**Data:**
::::::::
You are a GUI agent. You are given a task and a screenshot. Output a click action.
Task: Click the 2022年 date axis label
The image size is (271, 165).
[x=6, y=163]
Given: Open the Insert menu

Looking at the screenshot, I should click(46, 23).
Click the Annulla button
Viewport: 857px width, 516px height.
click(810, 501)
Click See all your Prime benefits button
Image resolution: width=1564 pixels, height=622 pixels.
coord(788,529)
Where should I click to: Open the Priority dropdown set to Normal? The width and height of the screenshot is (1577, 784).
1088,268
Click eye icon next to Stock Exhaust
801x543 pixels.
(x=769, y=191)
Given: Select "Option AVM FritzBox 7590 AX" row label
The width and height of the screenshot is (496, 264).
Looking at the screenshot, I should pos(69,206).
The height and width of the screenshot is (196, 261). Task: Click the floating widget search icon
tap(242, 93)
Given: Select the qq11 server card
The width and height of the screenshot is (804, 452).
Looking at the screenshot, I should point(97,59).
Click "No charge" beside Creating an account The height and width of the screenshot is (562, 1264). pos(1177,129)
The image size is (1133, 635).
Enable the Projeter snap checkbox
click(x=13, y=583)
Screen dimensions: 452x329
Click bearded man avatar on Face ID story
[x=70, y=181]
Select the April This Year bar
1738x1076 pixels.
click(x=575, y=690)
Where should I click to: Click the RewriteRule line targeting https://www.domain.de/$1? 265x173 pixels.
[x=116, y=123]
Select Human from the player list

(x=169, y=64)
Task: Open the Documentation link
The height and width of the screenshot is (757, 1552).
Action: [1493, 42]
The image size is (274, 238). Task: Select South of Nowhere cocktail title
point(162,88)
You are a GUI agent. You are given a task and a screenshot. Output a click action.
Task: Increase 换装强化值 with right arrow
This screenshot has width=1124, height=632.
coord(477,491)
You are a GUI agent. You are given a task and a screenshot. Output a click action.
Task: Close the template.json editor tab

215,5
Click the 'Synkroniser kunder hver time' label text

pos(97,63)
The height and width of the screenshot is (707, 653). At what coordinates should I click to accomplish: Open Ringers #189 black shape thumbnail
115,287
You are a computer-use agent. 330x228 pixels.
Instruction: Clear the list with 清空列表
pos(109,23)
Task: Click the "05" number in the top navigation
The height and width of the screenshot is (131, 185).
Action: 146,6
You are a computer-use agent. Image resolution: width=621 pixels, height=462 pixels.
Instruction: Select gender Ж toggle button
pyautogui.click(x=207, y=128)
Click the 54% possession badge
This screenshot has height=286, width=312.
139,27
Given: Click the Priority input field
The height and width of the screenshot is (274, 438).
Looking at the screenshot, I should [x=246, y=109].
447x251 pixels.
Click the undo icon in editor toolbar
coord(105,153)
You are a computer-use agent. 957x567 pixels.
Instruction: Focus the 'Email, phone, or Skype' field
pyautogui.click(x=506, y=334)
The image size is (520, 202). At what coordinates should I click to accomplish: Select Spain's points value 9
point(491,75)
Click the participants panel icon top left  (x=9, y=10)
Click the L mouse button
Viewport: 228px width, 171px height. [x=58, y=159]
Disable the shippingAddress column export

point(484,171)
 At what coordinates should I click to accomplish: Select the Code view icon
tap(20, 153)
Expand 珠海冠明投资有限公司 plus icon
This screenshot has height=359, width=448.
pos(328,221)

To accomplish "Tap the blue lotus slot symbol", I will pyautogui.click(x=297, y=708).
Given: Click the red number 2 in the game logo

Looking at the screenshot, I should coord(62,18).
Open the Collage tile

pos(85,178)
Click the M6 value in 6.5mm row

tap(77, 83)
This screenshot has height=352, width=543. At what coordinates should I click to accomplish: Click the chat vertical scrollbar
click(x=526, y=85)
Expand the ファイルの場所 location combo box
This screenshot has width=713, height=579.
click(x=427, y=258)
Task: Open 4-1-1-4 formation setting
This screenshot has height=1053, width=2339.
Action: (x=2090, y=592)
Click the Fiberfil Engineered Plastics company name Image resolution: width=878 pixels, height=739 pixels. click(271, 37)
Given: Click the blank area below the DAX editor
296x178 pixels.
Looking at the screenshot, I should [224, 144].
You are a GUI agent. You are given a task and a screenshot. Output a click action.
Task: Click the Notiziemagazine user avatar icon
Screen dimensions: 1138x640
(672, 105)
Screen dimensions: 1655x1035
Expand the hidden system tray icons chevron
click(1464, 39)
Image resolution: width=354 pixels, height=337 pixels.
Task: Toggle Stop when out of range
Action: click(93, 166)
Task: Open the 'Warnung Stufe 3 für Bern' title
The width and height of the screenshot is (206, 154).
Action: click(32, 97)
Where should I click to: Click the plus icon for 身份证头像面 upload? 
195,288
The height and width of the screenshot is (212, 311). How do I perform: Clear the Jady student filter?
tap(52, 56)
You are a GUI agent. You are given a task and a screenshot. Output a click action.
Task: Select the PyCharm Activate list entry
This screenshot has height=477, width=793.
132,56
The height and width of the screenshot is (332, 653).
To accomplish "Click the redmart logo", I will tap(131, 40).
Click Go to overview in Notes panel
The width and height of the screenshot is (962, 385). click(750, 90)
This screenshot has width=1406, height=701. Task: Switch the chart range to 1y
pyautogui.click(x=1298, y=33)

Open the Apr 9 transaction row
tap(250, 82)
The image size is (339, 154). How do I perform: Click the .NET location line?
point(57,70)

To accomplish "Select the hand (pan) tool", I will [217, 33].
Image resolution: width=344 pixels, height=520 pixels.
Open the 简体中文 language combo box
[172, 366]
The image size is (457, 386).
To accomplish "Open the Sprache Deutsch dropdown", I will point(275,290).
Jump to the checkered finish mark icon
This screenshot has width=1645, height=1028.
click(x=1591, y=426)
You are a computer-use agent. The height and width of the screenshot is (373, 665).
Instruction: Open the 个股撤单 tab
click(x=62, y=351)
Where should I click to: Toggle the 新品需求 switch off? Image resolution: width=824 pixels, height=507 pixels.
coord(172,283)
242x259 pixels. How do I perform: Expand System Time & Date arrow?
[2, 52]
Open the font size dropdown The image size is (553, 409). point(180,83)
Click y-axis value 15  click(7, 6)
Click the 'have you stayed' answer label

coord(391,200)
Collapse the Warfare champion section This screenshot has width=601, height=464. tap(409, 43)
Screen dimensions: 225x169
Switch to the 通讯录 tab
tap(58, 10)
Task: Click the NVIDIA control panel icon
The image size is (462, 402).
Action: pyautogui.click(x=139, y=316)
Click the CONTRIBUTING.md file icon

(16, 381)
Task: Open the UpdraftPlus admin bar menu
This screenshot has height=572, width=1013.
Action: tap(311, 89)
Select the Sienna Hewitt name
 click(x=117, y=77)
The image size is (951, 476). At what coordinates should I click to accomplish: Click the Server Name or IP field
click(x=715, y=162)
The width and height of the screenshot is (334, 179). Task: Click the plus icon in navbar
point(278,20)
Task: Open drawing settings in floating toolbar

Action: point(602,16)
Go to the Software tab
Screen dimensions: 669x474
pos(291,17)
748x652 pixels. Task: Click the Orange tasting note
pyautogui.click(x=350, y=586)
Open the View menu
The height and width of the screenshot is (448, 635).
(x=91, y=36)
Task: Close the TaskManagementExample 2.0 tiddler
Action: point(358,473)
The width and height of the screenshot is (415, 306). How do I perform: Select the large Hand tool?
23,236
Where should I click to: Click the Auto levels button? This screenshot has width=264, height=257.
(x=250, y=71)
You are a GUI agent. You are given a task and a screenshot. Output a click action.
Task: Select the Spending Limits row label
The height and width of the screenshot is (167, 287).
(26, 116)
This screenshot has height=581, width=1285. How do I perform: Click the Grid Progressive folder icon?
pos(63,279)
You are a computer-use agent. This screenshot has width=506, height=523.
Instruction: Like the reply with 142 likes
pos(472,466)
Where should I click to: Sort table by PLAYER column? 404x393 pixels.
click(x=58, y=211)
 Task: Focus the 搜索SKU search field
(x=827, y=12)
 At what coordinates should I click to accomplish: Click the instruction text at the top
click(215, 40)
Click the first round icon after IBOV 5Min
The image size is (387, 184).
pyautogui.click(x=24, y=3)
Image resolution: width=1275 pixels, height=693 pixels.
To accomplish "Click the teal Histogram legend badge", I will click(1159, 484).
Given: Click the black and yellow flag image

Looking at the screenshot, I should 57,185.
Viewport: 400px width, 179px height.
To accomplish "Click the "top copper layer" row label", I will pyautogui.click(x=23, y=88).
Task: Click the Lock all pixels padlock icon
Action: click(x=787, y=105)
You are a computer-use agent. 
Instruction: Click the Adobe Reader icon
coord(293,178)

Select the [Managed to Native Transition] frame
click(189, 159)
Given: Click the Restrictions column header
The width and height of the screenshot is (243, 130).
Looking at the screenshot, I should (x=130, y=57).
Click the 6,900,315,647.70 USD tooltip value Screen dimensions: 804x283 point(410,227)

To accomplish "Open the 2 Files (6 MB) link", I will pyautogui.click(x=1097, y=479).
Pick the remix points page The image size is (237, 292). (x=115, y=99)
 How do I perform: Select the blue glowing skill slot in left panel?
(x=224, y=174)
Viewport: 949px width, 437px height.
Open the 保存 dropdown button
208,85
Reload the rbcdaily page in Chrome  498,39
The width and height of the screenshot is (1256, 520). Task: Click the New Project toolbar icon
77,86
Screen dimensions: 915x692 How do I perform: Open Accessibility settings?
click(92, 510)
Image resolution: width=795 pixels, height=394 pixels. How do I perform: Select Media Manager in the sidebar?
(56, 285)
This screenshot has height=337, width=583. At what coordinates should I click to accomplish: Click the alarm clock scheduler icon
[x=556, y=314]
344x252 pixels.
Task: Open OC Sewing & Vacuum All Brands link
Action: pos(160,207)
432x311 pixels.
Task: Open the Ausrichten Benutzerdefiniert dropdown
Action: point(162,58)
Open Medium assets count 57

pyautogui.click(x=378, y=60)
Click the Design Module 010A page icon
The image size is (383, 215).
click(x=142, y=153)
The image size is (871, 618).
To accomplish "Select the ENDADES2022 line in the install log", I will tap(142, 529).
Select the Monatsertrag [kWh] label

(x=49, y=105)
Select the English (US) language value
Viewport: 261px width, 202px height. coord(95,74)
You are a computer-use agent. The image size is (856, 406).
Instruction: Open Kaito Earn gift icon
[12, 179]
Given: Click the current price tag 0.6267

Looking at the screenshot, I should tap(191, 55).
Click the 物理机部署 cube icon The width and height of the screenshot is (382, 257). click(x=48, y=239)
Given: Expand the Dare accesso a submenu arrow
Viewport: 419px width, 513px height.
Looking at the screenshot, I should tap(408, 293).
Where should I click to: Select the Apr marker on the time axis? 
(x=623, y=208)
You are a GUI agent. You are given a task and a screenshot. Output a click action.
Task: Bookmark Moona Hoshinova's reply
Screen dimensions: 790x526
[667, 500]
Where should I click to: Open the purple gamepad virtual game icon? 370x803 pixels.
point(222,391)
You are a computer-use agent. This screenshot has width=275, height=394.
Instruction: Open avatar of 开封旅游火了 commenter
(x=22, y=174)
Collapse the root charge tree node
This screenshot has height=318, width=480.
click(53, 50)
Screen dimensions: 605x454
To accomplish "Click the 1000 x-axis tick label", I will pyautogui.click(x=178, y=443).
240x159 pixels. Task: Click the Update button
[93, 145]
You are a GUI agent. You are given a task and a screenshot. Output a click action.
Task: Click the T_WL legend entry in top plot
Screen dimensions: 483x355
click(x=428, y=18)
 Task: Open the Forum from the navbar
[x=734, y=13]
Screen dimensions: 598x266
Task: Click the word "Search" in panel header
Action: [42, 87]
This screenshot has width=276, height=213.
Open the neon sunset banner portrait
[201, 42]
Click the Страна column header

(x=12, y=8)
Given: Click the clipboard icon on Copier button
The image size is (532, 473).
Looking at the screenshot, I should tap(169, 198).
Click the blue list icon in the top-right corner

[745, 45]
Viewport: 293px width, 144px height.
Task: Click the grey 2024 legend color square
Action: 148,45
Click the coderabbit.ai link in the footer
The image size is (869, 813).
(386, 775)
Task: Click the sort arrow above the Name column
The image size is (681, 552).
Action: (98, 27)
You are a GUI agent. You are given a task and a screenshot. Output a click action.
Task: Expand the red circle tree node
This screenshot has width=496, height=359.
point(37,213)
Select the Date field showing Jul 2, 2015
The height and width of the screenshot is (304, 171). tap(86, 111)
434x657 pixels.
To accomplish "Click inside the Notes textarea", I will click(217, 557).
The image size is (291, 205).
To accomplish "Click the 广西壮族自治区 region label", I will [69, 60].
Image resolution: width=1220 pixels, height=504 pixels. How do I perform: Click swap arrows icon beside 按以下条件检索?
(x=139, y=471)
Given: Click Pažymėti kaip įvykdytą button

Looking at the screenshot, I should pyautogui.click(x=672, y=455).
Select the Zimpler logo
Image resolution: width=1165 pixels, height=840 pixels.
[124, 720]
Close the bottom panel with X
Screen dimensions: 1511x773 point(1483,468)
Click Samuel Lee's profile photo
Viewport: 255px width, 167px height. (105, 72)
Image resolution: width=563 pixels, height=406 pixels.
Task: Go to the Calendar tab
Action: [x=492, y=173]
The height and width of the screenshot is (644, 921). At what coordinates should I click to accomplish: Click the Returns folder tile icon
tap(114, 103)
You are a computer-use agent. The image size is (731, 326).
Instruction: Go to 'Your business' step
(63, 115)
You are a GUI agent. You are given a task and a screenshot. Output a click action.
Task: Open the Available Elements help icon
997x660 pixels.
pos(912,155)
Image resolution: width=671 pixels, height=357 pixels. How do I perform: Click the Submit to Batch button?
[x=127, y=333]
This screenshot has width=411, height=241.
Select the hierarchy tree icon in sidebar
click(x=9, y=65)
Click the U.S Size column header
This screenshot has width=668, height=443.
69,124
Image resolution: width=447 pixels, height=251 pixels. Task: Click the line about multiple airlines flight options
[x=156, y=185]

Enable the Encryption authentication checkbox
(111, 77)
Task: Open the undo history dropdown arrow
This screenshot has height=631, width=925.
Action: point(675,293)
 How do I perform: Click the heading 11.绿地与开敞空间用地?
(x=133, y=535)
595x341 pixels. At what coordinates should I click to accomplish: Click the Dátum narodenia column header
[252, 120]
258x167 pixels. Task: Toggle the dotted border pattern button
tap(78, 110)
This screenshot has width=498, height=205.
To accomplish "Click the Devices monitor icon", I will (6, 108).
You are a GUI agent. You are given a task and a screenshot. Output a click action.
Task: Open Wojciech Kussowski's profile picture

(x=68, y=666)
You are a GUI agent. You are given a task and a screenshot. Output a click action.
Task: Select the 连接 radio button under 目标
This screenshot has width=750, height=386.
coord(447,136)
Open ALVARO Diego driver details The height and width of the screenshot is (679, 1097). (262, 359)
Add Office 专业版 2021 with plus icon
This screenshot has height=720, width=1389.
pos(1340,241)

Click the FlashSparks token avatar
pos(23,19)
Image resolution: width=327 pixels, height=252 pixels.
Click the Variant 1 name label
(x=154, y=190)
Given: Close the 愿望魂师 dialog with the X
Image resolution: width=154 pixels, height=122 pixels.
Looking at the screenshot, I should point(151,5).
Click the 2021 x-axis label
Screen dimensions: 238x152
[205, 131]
::::::::
**Work item:** Return, in full, every line of these entries that holds "badge".

**Your response:**
Click the 54% possession badge
To accomplish "Click the teal Histogram legend badge", I will click(1159, 484).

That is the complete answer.